India has never been the most egalitarian of societies. But because it’s a democracy, governments have at least tried to expand opportunities for its most deprived citizens: After all, their votes count as much as anyone else’s. New data suggests those efforts may be failing.
One way to judge progress in creating opportunities is to measure intergenerational mobility — the chances that you will do better than your parents have. Indians have long assumed that such mobility has been increasing over time. People from formerly disconnected areas, as well as from formerly disadvantaged social groups or castes, seem able to find ways to make better lives for themselves. India may be politically divided and socially stratified, but in theory, Indians of all creeds and colors can now get ahead by dint of individual enterprise.
Recent research from economists at the World Bank, Dartmouth University and the Massachusetts Institute of Technology calls those comfortable assumptions into question. The study’s authors used a new way of calculating social mobility — the expected income at adulthood of a child born to parents in the bottom half of the income distribution — that makes up for gaps and flaws in the data. The results show that, by and large, intergenerational mobility has remained stagnant for Indians since the economy was liberalised in 1991.
That’s bad enough; liberalisation was supposed to have increased opportunities, not frozen them in place. Closer examination reveals an even more worrying picture. Geographically, large parts of India are doing particularly badly — more rural areas, those in the underdeveloped north, and those with fewer good high schools. Prime Minister Narendra Modi ran in 2014 on his record as chief minister of Gujarat. Researchers single out that state by name as one “with very high income growth but relatively low mobility.”

**Exercise tasks**:
a) Print the part of the article on social mobility in India between "India has never" and "of individual enterprise.", inclusive.
b) Carry on the article on social mobility in India from the point where it stops.
None of the entries matter for this work.

**Source information**:
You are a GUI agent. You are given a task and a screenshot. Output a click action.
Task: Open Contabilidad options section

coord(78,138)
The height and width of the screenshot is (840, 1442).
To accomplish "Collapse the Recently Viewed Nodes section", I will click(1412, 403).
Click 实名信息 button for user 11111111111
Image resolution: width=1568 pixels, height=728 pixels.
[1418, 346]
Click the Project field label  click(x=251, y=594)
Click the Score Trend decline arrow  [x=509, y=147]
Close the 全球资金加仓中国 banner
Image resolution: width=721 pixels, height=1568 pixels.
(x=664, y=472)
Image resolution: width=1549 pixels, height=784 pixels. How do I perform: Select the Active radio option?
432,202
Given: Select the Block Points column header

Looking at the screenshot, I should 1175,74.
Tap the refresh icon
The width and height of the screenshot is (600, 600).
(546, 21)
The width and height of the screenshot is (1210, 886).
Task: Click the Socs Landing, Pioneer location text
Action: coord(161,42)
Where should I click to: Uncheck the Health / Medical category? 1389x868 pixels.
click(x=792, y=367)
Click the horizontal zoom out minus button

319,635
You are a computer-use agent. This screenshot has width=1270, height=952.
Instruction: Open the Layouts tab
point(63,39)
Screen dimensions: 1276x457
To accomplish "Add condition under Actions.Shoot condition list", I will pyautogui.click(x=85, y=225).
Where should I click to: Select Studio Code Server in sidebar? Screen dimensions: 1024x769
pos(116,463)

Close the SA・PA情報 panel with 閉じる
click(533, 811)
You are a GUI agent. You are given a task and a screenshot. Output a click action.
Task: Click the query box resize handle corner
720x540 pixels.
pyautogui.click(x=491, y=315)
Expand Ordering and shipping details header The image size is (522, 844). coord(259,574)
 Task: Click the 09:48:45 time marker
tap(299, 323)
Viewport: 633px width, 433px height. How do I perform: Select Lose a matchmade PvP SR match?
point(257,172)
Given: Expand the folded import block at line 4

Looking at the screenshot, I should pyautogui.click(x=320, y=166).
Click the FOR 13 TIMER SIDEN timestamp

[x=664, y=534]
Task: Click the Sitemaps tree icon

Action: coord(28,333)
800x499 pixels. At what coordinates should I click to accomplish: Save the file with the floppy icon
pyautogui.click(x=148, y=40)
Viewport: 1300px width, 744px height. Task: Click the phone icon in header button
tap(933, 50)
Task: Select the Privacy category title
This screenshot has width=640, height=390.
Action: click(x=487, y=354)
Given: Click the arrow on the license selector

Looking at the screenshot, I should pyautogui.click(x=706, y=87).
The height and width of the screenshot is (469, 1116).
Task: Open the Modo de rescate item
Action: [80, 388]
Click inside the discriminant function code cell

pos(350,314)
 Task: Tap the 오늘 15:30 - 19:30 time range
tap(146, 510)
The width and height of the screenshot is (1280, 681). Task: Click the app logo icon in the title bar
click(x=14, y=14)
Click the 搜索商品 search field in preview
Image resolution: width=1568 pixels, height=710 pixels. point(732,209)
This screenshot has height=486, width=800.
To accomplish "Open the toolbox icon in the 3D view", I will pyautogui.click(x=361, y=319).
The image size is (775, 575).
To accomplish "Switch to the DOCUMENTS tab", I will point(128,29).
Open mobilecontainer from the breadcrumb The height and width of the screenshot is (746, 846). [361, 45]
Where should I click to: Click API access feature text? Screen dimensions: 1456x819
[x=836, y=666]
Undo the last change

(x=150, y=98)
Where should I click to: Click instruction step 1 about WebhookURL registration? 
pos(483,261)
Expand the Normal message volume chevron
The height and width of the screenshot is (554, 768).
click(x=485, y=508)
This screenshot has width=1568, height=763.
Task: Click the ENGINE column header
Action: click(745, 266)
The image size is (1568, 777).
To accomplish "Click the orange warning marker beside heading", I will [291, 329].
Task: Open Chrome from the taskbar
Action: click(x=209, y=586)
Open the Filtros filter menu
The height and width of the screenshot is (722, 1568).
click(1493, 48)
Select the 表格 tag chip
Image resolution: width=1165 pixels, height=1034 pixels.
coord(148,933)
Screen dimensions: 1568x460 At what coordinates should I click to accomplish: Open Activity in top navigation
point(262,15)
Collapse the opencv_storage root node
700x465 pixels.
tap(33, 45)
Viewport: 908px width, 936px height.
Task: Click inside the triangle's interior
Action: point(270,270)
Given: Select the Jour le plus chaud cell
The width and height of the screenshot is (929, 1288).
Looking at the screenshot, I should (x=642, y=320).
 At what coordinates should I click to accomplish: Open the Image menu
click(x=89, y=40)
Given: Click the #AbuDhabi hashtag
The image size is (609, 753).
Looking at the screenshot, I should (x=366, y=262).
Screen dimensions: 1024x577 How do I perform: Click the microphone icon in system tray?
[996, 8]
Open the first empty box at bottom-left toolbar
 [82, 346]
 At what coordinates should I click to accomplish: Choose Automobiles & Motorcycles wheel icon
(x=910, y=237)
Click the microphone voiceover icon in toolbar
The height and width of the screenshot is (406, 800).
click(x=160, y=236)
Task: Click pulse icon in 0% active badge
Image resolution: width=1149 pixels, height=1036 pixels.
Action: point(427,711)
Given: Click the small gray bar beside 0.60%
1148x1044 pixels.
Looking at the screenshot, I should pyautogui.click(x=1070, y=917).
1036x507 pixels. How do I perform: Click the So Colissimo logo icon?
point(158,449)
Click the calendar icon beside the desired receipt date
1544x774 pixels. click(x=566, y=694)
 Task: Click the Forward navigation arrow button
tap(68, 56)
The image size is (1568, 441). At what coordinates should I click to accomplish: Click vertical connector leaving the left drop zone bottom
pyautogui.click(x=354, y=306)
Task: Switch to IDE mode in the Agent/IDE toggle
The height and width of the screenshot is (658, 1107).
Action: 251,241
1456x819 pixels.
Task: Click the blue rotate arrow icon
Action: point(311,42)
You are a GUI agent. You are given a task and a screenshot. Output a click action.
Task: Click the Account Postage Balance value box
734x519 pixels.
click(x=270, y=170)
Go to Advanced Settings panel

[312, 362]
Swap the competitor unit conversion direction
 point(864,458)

**Solved tasks**:
a)
India has never been the most egalitarian of societies. But because it’s a democracy, governments have at least tried to expand opportunities for its most deprived citizens: After all, their votes count as much as anyone else’s. New data suggests those efforts may be failing.
One way to judge progress in creating opportunities is to measure intergenerational mobility — the chances that you will do better than your parents have. Indians have long assumed that such mobility has been increasing over time. People from formerly disconnected areas, as well as from formerly disadvantaged social groups or castes, seem able to find ways to make better lives for themselves. India may be politically divided and socially stratified, but in theory, Indians of all creeds and colors can now get ahead by dint of individual enterprise.

b)
Demographically, the picture is even worse. It turns out that for one group mobility is actually declining: Indian Muslims. Their prospects are awful even when compared to historically disadvantaged groups elsewhere: For example, Indian Muslim children born into the bottom half of the income distribution are likely to wind up at a far lower position as adults than African-American children born into equivalent circumstances. For upper-caste Hindus, meanwhile, income mobility is already relatively high and has been increasing over time.
In some sense, this shouldn’t be news. More than a decade ago, the left-leaning Congress government in India commissioned an investigation into the economic status of Indian Muslims, led by a former chief justice of the Delhi High Court. The Sachar Committee report discovered that Muslims had much lower expenditure per capita than other communities, that Muslim men had fewer employment opportunities, that they were hired at a far lower rate for government jobs, and so on.
The extraordinary range of disadvantages, and the poorer outcomes, suffered by Indian Muslims came as a shock to liberal Indians. In response, then-Prime Minister Manmohan Singh ordered the government to develop programs targeted at Muslims and decreed that those plans should have first call on scarce government resources.
What is legitimately shocking is the hysteria this statement continues to produce. It’s viewed as definitive proof that some political parties care only about Muslims — which is clearly untrue, given that no party would commit electoral suicide by focusing only on 14 percent of the population. Modi still brings up Singh’s words as evidence for his claim that “Congress is a party of Muslim men.”
For Indian Muslims, there seems no way out of this bind. Structural discrimination means that they can’t access many opportunities that the market economy opened up for other groups. Some studies by economists have found that Muslims get called for job interviews at one-third the rate of upper-caste Hindus with the same qualifications. Sociologists have delineated how Muslims are ghettoized in the older parts of cities, losing out on opportunities in a growing economy.
Meanwhile, any social schemes targeted at improving the lot of Muslims are politically toxic, as they expose politicians to the charge that they’re seeking to “appease” Muslim voters.
India’s relatively free and open democracy means that, in spite of all this, Indian Muslims haven’t yet succumbed to frustration and violent radicalisation. But Indians can’t afford to comfort themselves that things are inexorably headed in the right direction. The country doesn’t just need jobs; it need jobs that are open to all, especially those that are at the bottom of the social pyramid. Without equality of opportunity, India could well become a tinderbox.